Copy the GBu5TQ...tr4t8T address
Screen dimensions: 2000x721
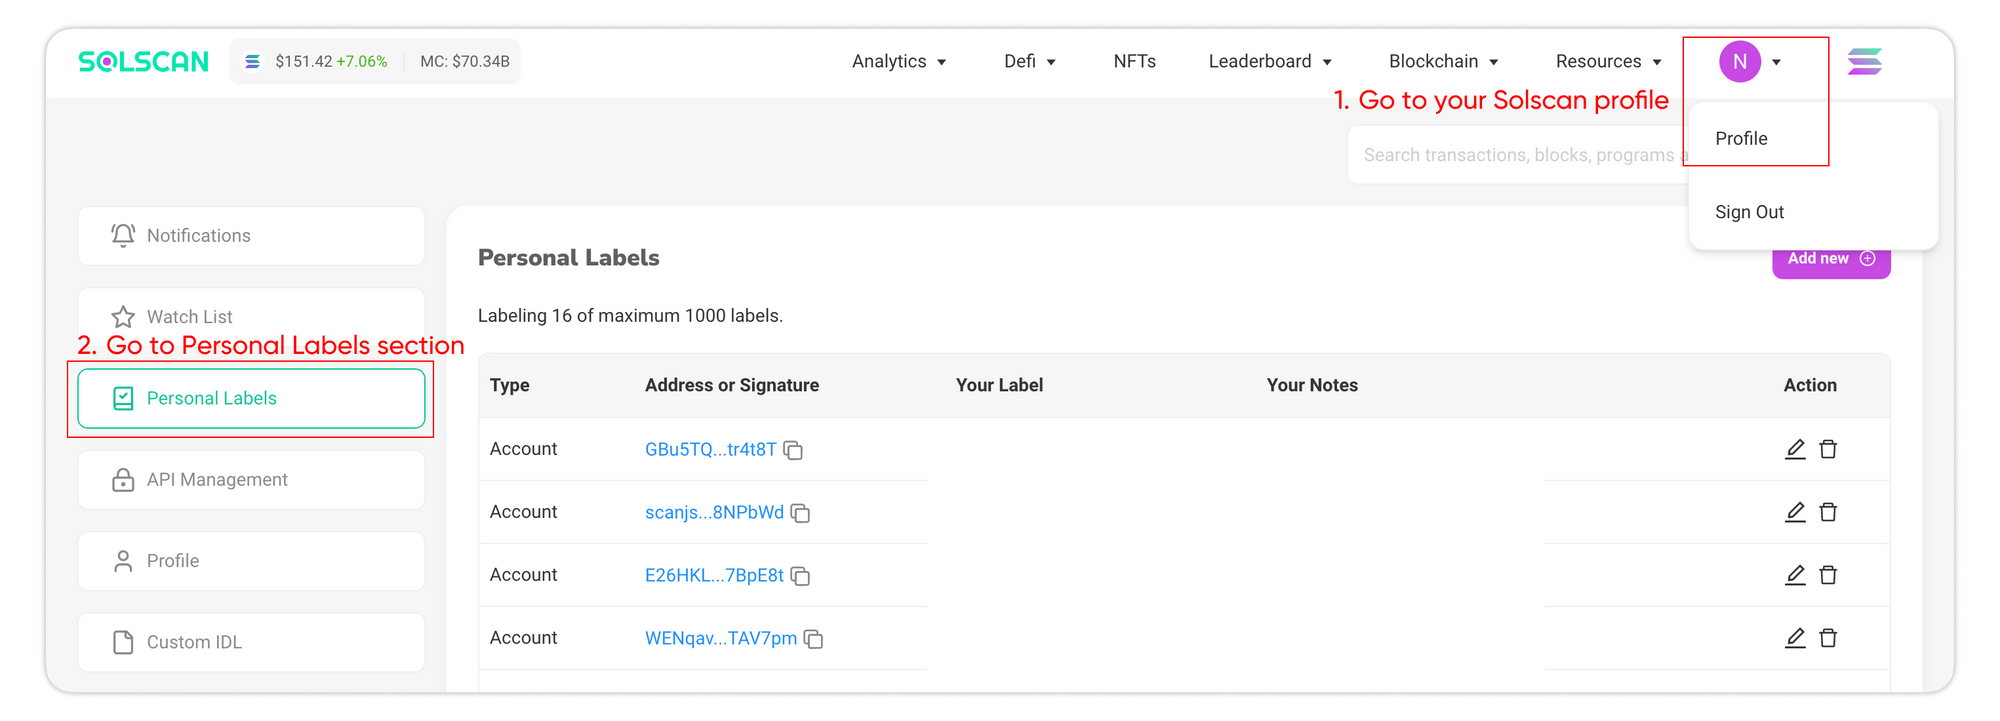click(x=793, y=450)
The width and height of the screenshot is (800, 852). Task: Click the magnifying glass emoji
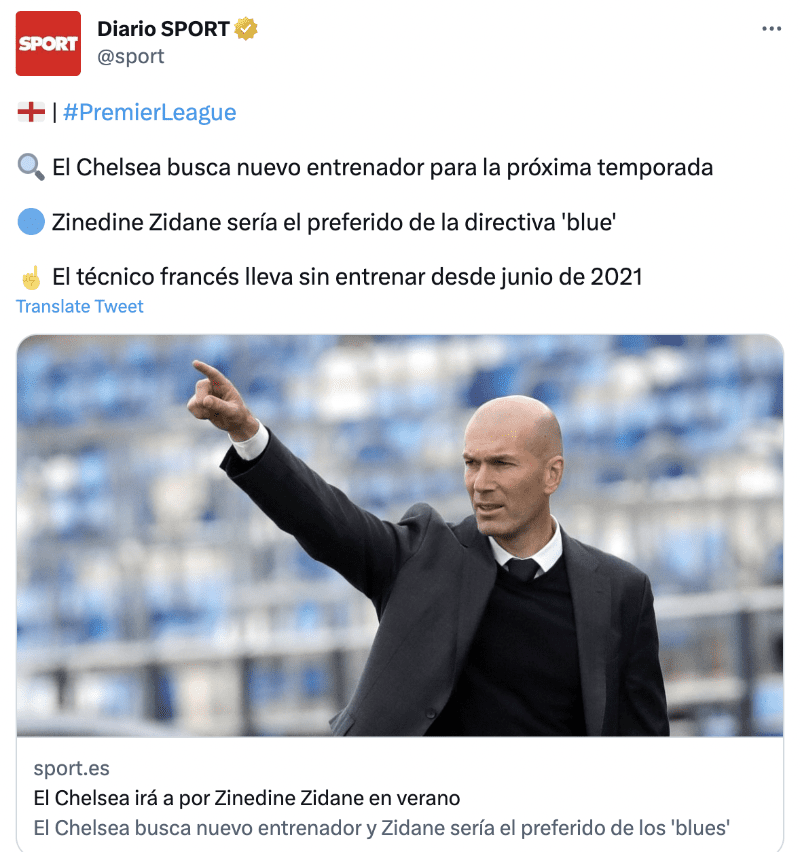point(31,167)
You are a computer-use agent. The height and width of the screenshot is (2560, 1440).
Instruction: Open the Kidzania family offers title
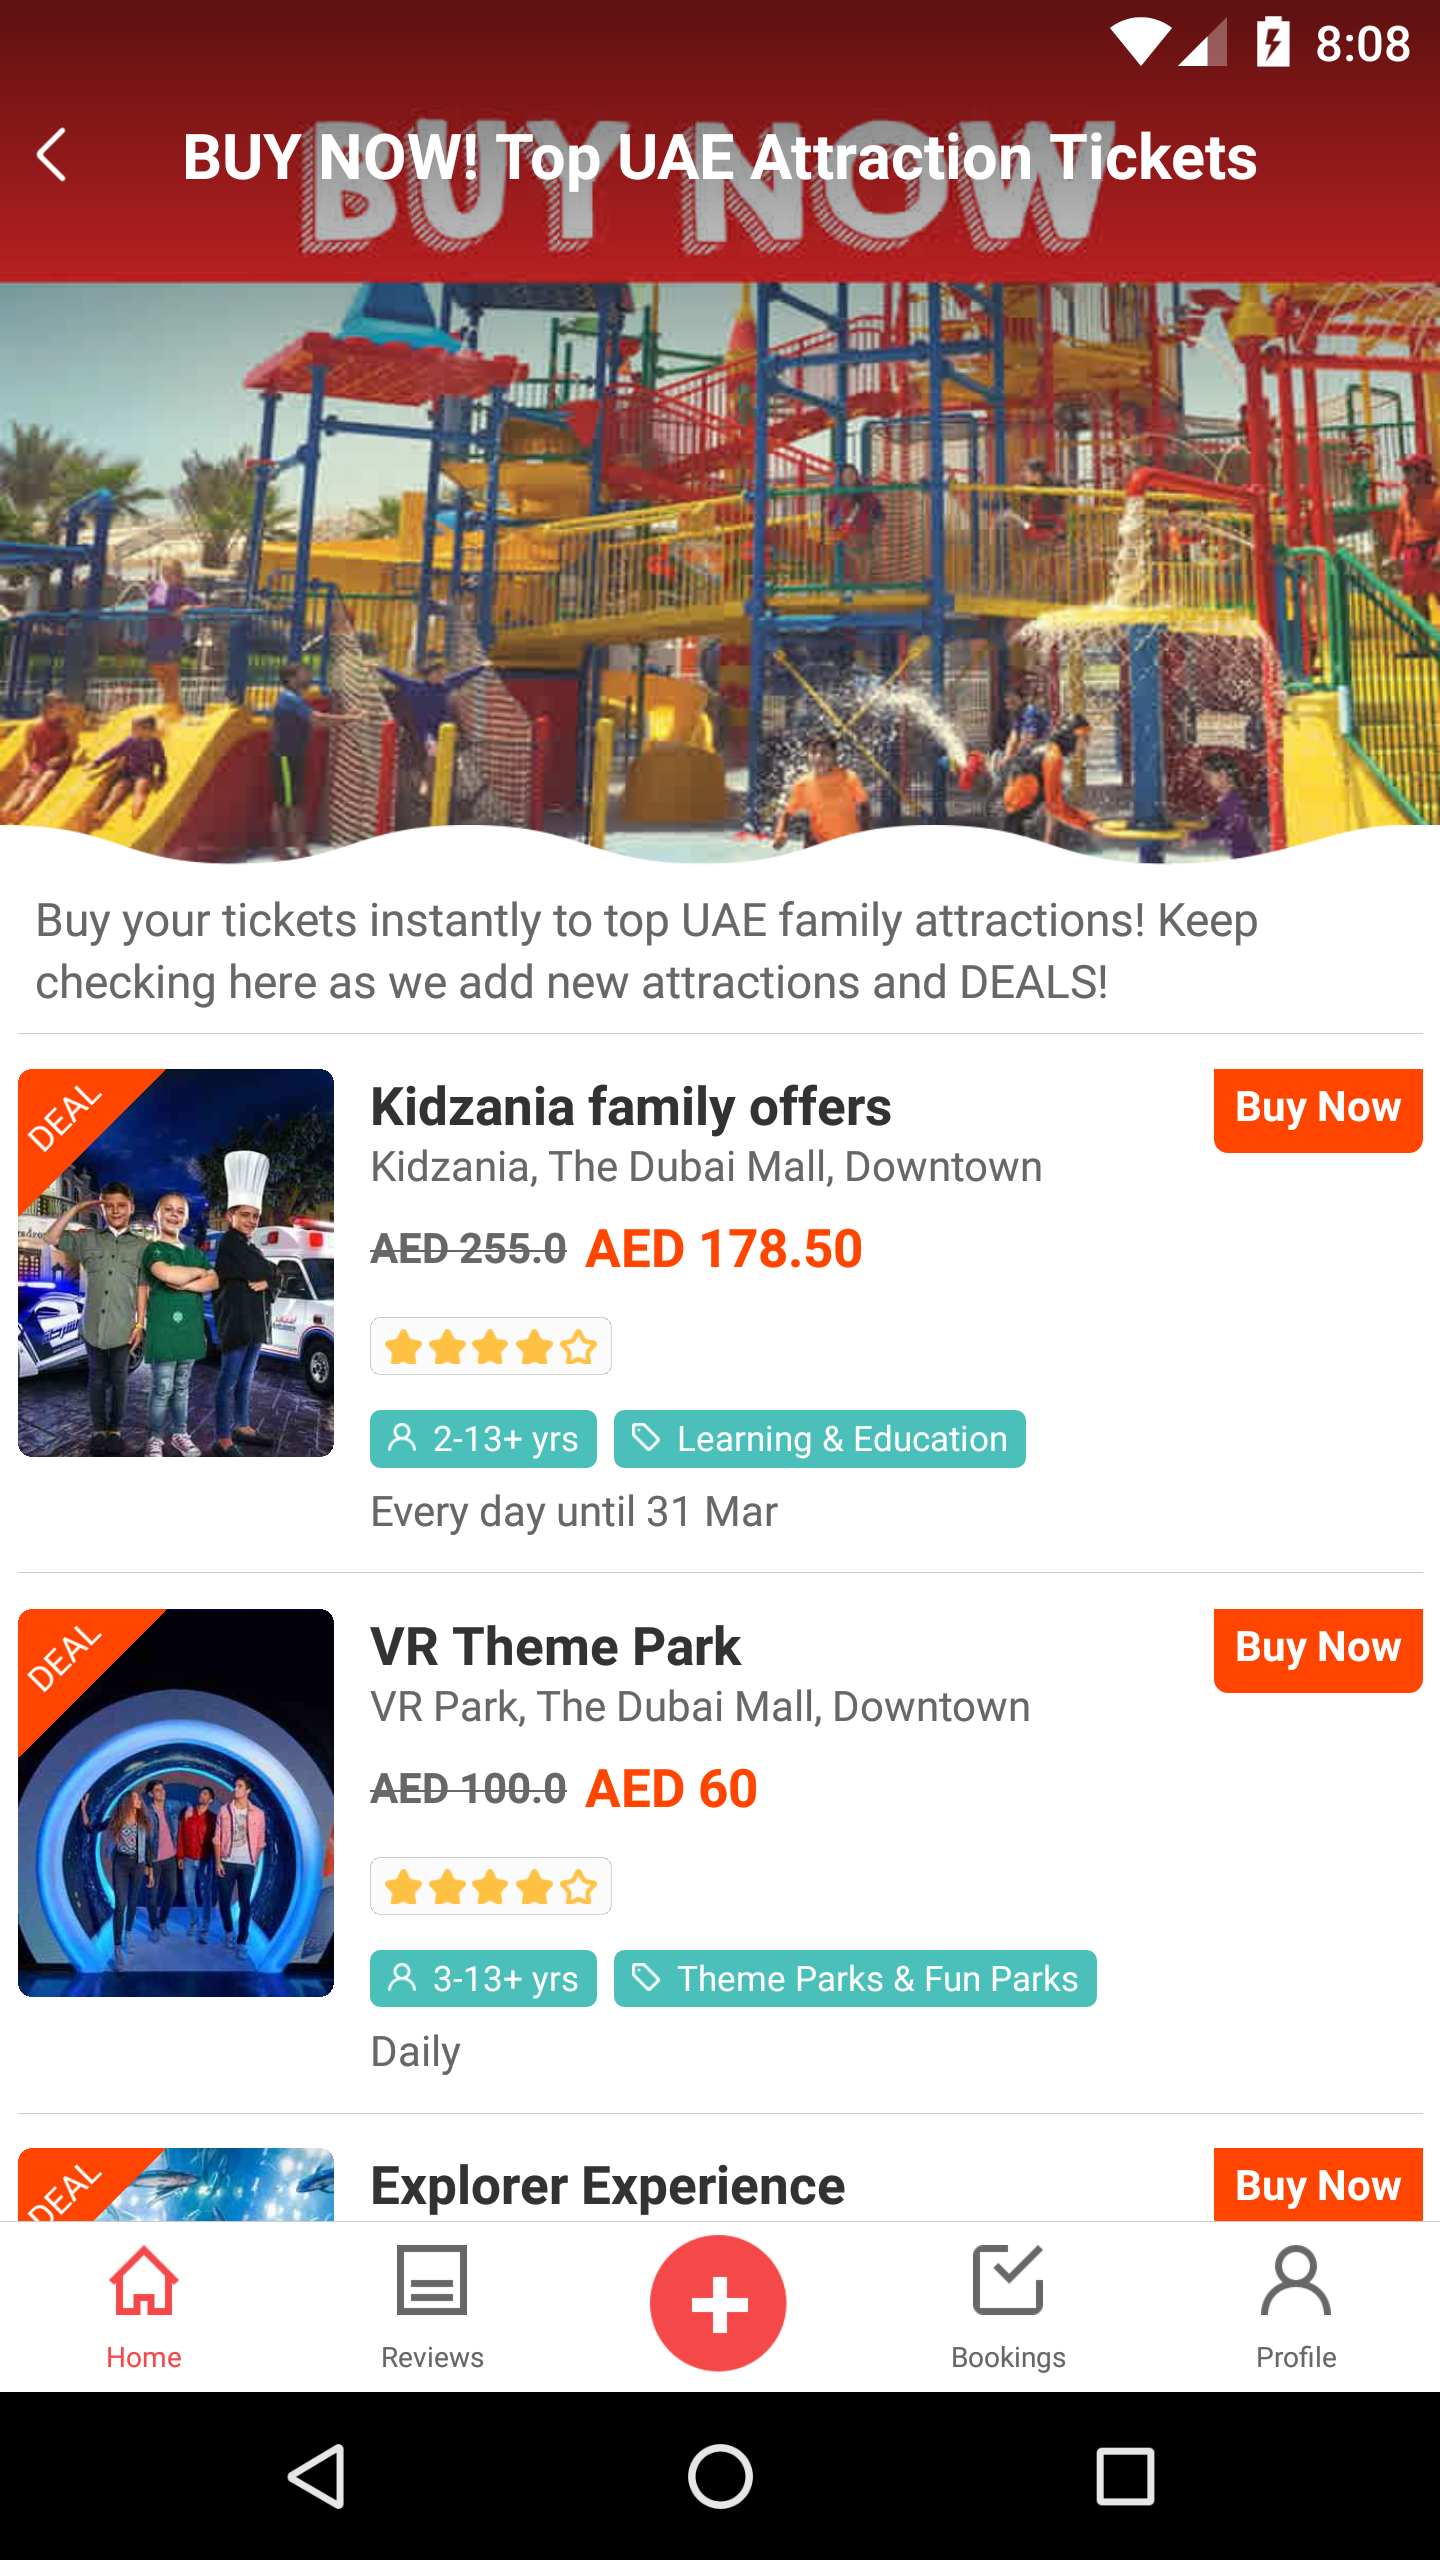tap(630, 1108)
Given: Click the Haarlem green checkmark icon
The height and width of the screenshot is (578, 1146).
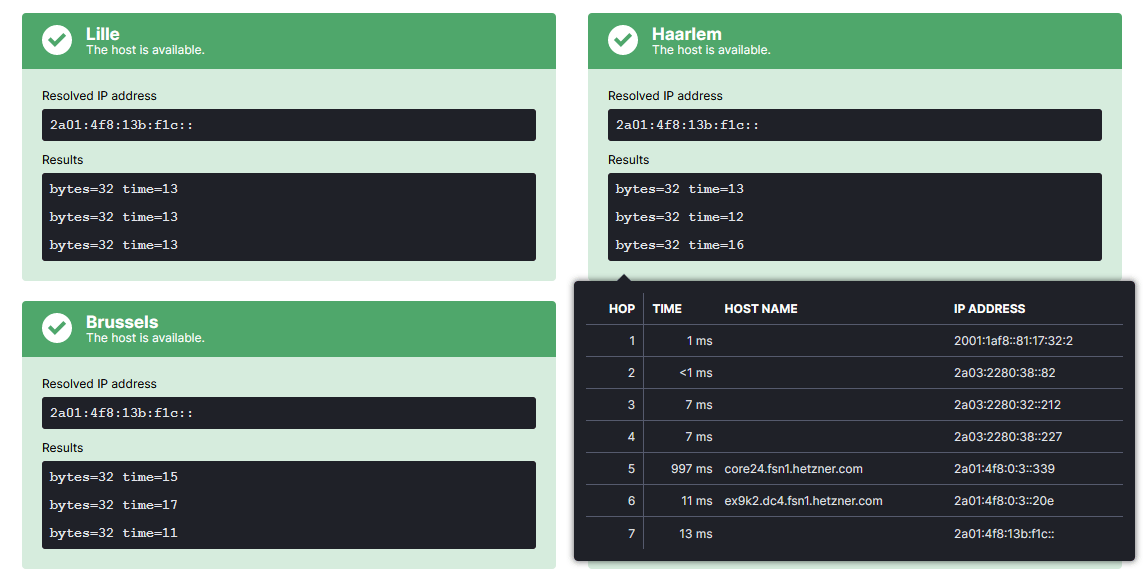Looking at the screenshot, I should pos(623,40).
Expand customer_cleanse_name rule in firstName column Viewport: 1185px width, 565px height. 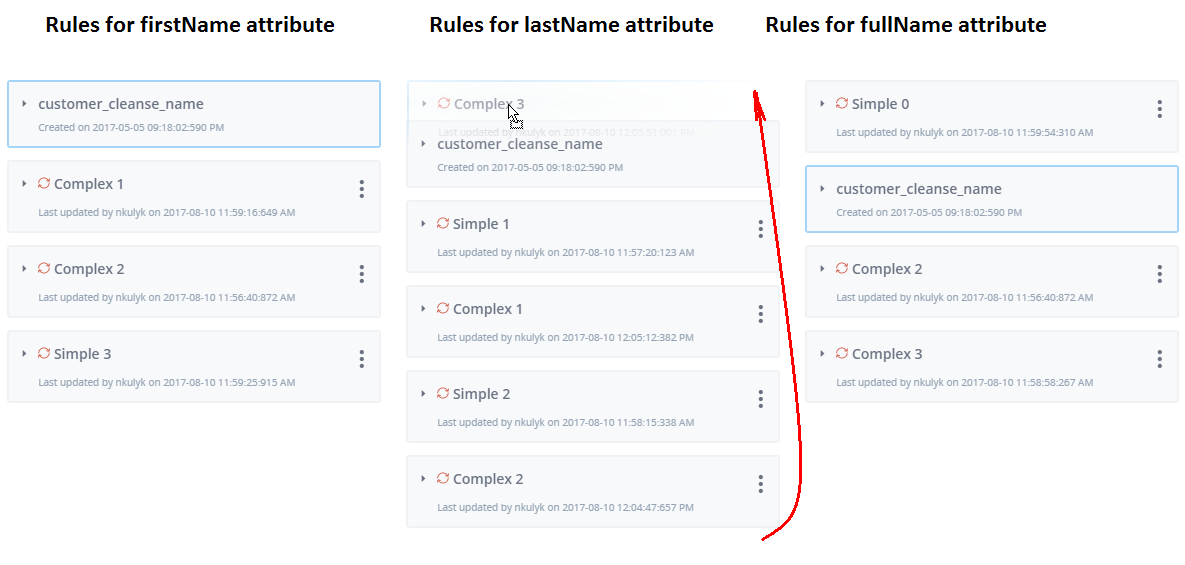[x=24, y=103]
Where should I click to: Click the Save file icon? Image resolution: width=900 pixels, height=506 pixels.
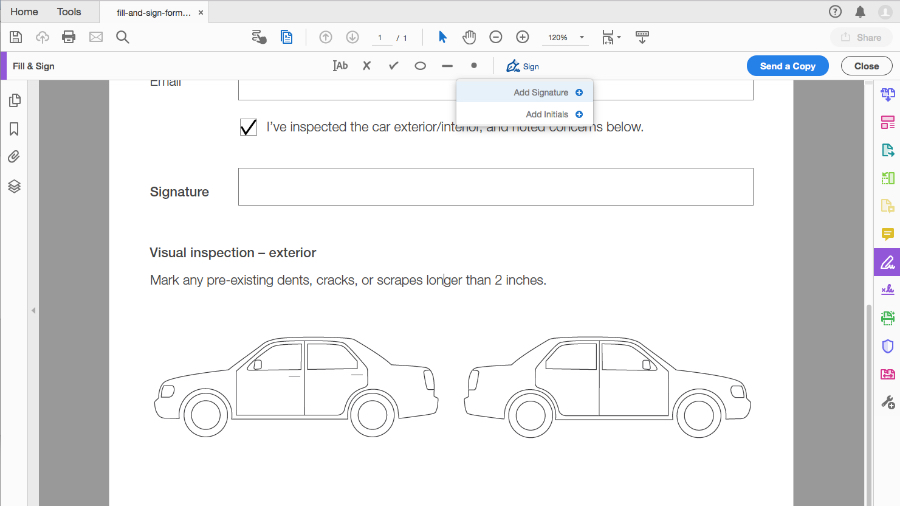click(16, 37)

- - - -

◆ Task instructions:
Repeat only the stretch of data above that runs from the line with "The width and" to the line with "Given: Click the Haarlem green checkmark icon". Keep both end lines; exclude pictures.

◆ Finished task:
The width and height of the screenshot is (800, 852). Task: Click the magnifying glass emoji
point(31,167)
You are a computer-use agent. The height and width of the screenshot is (2560, 1440).
Instruction: Open the Kidzania family offers title
tap(630, 1108)
Given: Click the Haarlem green checkmark icon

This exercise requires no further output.